L'invention concerne des procédés de neutralisation et/ou d'élimination du GM-CSF humain chez un sujet en ayant besoin, consistant à administrer au sujet des cellules CAR-T présentant une invalidation génique de GM-CSF (cellules CAR-T à GM-CSFk/o). L'invention concerne également des procédés d'inactivation génique de GM-CSF ou d'invalidation de GM-CSF (KO) dans une cellule comprenant une édition génomique ciblée ou un silençage génique de GM-CSF. L'invention concerne également des procédés de prévention/traitement de toxicité liée à une immunothérapie, consistant à administrer au sujet des cellules CAR-T présentant une inactivation génique de GM-CSF ou une invalidation de GM-CSF (cellules CAR-T à GM-CSFk/o), le gène GM-CSF étant inactivé ou invalidé et/ou étant un antagoniste de GM-CSF recombinant.
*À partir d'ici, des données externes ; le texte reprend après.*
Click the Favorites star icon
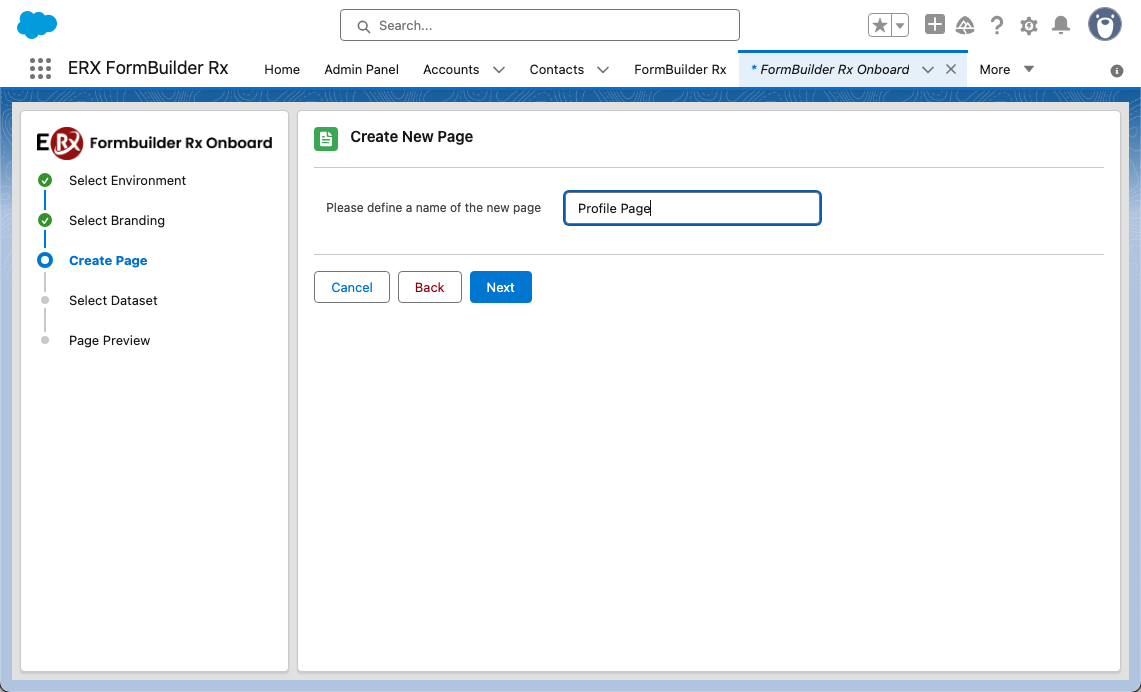(879, 26)
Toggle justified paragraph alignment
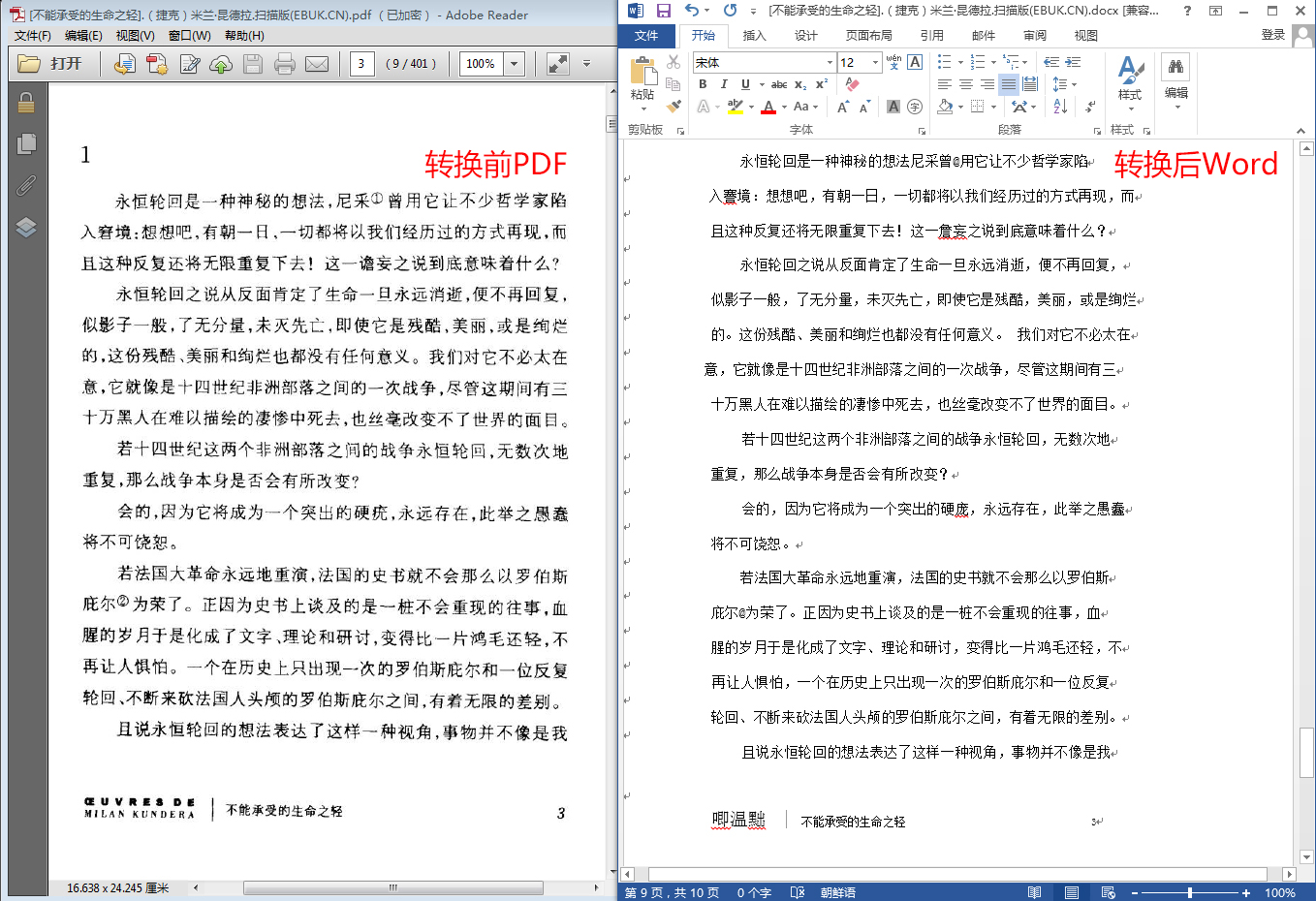 point(1009,84)
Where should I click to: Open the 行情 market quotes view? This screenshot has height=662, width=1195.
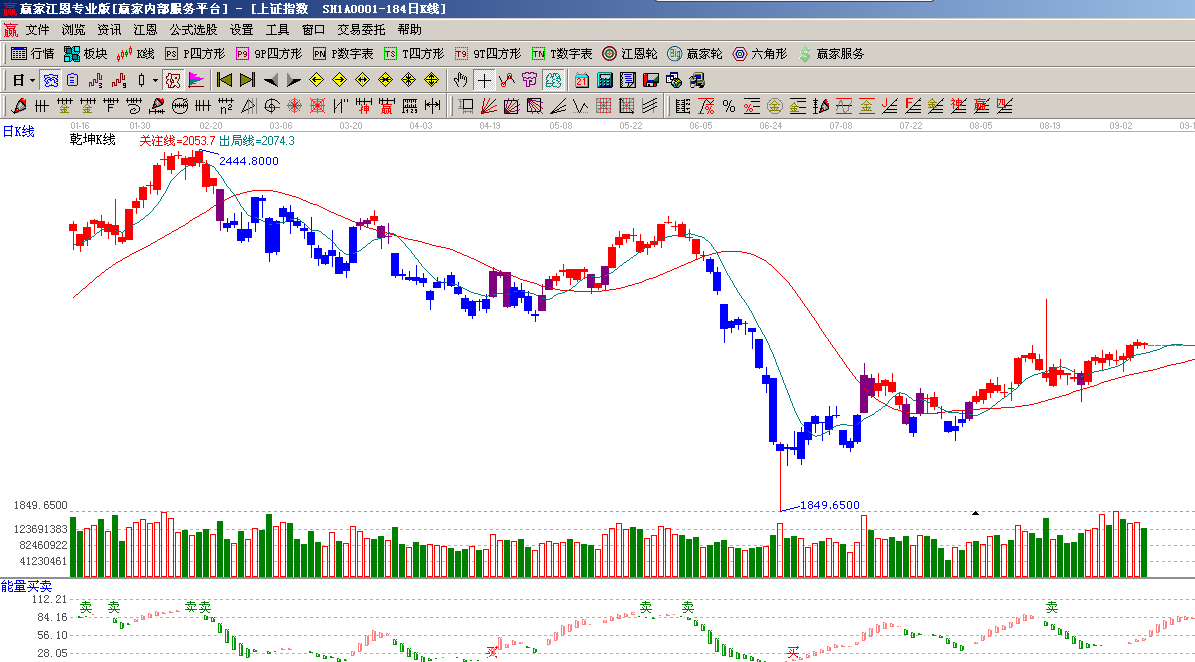pyautogui.click(x=32, y=54)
L'invention concerne également des procédés de réduction d'un niveau d'une cytokine ou d'une chimiokine autre que GM-CSF chez un sujet présentant une toxicité liée à une immunothérapie, consistant à administrer au sujet un antagoniste de hGM-CSF recombinant. L'invention concerne également des procédés de traitement ou de prévention de toxicité liée à une immunothérapie chez un sujet, consistant à administrer au sujet des cellules T exprimant un récepteur d'antigène chimérique (cellules CAR-T), les cellules CAR-T présentant une invalidation génique de GM-CSF (cellules CAR-T à GM-CSFk/o). L'invention concerne également des procédés de prévention ou de réduction de la rupture de la barrière hémato-encéphalique chez un sujet traité par immunothérapie, le procédé consistant à administrer des cellules CAR-T présentant une invalidation génique de GM-CSF (cellules CAR-T à GM-CSFk/o) au sujet.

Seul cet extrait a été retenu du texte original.